Practical Compliance Checklist

      Mark 30 September on your compliance calendar every year as the DIR-3 KYC deadline (until the triennial rule fully applies).

      Verify your registered mobile number and email are current before starting the KYC process, since OTP verification is mandatory.

      Use DIR-3 KYC-WEB (not the full form) if none of your particulars have changed since the last filing.

      If any personal detail has changed, use the full Form DIR-3 KYC and get it certified by a practising professional.

      Complete KYC even if you are not currently serving as a director in any company, as long as your DIN is 'Approved'.

      Watch MCA circulars closely in 2026 for the exact transition rules on the shift to triennial KYC intimation.

 

Common Mistakes Companies Make

      Missing the KYC deadline and only realising when the DIN is already deactivated, disrupting an urgent filing.

      Using the simplified WEB form when personal details have actually changed, causing a mismatch and rejection.

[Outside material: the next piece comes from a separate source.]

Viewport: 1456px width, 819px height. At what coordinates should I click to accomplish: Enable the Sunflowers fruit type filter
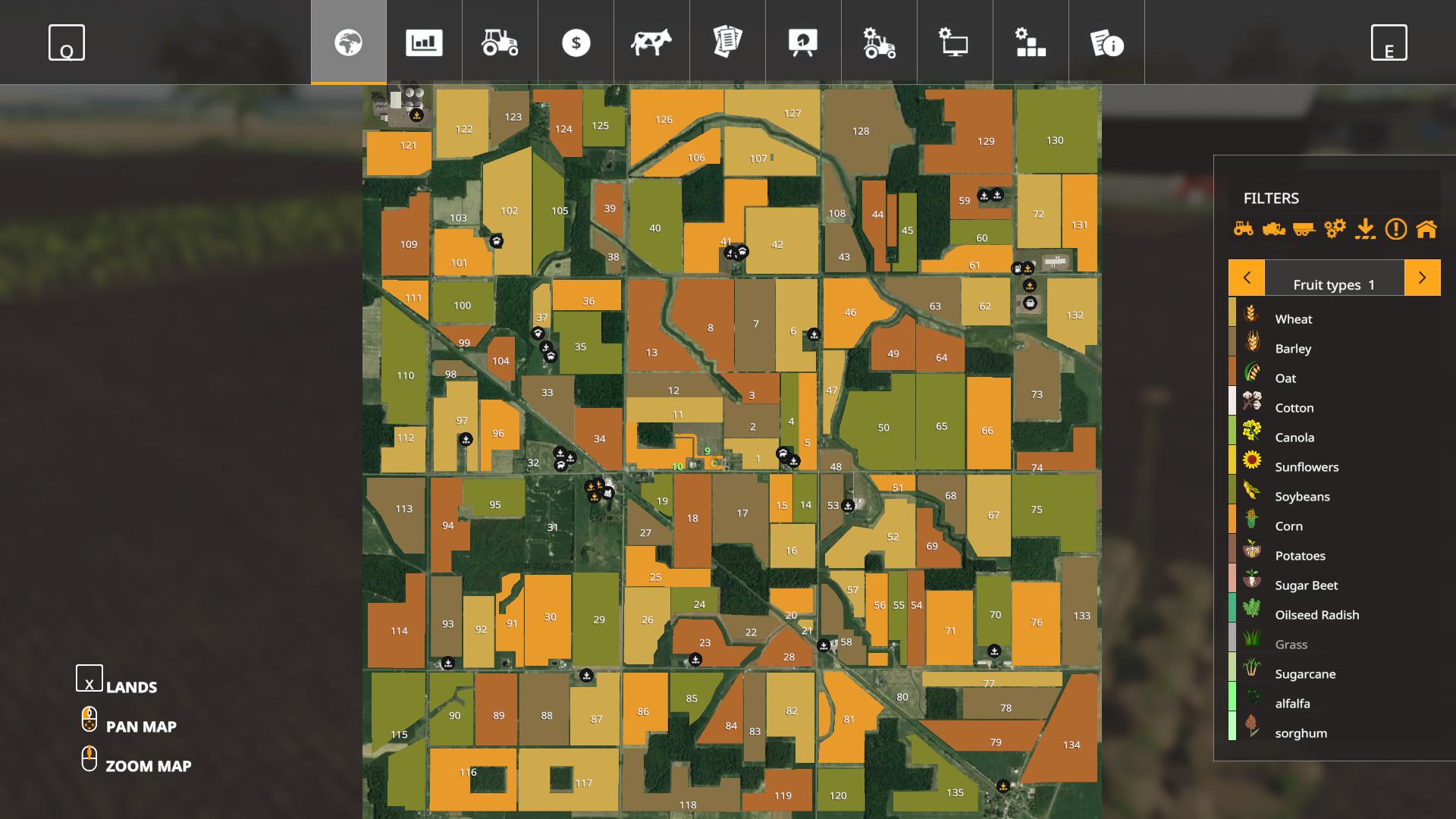1306,466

      Assuming KYC is not required because the individual has resigned from all directorships — it is still mandatory while the DIN remains approved.

      Waiting for the last day to file, when portal traffic is high, risking a technical delay past the deadline.

Frequently Asked Questions (FAQs)

Q1. Is DIR-3 KYC required even if I am not currently a director in any company?

Yes, as long as your DIN status is 'Approved', KYC is mandatory regardless of whether you currently hold any directorship.

Q2. What is the penalty for late filing?

A flat fee of ₹5,000 applies for filing KYC after the due date, along with deactivation of the DIN in the interim.

Q3. Will the shift to triennial KYC apply to all directors immediately?

The amended rule takes effect from 31 March 2026; directors should check the specific MCA notification and transitional provisions applicable to their DIN allotment year.

Q4. Can KYC be filed without a practising professional's certification?

Form DIR-3 KYC (the detailed form) requires certification by a practising Chartered Accountant, Company Secretary or Cost Accountant; the simplified DIR-3 KYC-WEB does not require fresh certification since no new information is being submitted.

Q5. Can DIR-3 KYC be filed after the DIN is already deactivated?

Yes, KYC can still be filed after deactivation, along with the prescribed late fee of ₹5,000, and the DIN is reactivated once the filing is processed successfully.

Q6. Is OTP verification required every year even for the WEB form?

Yes, both the full DIR-3 KYC form and the simplified WEB version require OTP-based verification of the registered mobile number and email ID each time they are filed.

Q7. Will the triennial KYC rule reduce the late fee amount as well?

The core reform is about filing frequency, not the fee structure; directors should check the specific MCA notification for any accompanying changes to the fee once the triennial system is fully rolled out.

Conclusion

DIR-3 KYC compliance is simple but unforgiving — miss the deadline and the DIN is deactivated instantly, disrupting the individual's ability to act as a director anywhere. The move towards a triennial filing from 2026 is a welcome ease-of-doing-business reform, but until fully implemented across all DIN holders, directors should continue to track their specific due dates carefully.

Disclaimer: This article is for general informational purposes only and is based on the Companies Act, 2013 and related rules as amended up to date. It does not constitute legal or professional advice. Companies should verify current provisions on the MCA portal (www.mca.gov.in) or consult a qualified Company Secretary/Chartered Accountant before acting on this information.